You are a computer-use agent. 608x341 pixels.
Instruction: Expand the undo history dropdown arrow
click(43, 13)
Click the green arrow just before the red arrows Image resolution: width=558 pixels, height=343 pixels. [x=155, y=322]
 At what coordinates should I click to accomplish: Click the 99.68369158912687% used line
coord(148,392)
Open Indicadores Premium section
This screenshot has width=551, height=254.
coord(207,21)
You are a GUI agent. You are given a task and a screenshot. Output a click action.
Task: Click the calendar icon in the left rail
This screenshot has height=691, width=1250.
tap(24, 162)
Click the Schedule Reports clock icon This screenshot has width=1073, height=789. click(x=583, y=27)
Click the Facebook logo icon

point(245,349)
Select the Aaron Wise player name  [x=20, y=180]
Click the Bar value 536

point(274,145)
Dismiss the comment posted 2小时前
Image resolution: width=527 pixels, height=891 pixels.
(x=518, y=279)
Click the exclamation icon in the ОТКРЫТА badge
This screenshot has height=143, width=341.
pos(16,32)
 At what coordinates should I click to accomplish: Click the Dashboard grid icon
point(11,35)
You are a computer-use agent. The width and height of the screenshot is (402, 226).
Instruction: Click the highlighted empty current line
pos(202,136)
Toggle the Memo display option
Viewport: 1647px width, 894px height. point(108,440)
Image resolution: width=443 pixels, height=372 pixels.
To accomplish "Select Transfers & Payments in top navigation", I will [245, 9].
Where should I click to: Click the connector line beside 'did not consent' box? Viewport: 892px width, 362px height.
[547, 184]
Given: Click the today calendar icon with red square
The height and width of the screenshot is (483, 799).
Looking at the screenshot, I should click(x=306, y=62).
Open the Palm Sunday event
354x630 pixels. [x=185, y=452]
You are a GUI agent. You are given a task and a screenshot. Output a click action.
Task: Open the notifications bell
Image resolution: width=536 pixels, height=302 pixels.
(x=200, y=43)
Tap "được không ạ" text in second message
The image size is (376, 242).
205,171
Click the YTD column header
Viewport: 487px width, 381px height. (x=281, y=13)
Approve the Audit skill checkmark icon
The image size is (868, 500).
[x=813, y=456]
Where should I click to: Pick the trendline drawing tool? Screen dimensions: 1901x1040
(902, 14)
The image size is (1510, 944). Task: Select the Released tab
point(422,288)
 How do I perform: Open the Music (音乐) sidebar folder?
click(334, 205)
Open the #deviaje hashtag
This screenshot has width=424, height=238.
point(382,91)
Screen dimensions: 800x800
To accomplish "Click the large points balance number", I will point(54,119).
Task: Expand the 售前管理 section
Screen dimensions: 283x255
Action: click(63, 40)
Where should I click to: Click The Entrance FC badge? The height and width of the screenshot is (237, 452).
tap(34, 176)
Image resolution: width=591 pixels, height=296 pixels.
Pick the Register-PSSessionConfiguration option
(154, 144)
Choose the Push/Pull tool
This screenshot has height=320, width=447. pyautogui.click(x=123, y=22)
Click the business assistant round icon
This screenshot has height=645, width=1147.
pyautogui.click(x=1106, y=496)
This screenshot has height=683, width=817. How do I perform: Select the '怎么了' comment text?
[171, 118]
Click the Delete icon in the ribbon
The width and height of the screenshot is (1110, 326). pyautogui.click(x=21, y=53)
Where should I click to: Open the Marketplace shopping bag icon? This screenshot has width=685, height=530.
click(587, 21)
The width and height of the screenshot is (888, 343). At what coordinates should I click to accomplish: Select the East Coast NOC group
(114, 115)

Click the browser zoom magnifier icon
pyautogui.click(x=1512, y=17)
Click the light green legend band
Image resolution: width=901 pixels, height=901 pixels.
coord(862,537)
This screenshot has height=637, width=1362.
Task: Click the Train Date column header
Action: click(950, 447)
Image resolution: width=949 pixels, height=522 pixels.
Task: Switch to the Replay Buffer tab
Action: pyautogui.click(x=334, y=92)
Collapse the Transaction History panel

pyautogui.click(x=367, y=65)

Exercise objective
After locating the line with "This screenshot has height=683, width=817.", please repeat it and every line after it exactly, through the end of the data above.

Solution
This screenshot has height=683, width=817. How do I perform: Select the '怎么了' comment text?
[171, 118]
Click the Delete icon in the ribbon
The width and height of the screenshot is (1110, 326). pyautogui.click(x=21, y=53)
Where should I click to: Open the Marketplace shopping bag icon? This screenshot has width=685, height=530.
click(587, 21)
The width and height of the screenshot is (888, 343). At what coordinates should I click to accomplish: Select the East Coast NOC group
(114, 115)

Click the browser zoom magnifier icon
pyautogui.click(x=1512, y=17)
Click the light green legend band
Image resolution: width=901 pixels, height=901 pixels.
coord(862,537)
This screenshot has height=637, width=1362.
Task: Click the Train Date column header
Action: click(950, 447)
Image resolution: width=949 pixels, height=522 pixels.
Task: Switch to the Replay Buffer tab
Action: pyautogui.click(x=334, y=92)
Collapse the Transaction History panel

pyautogui.click(x=367, y=65)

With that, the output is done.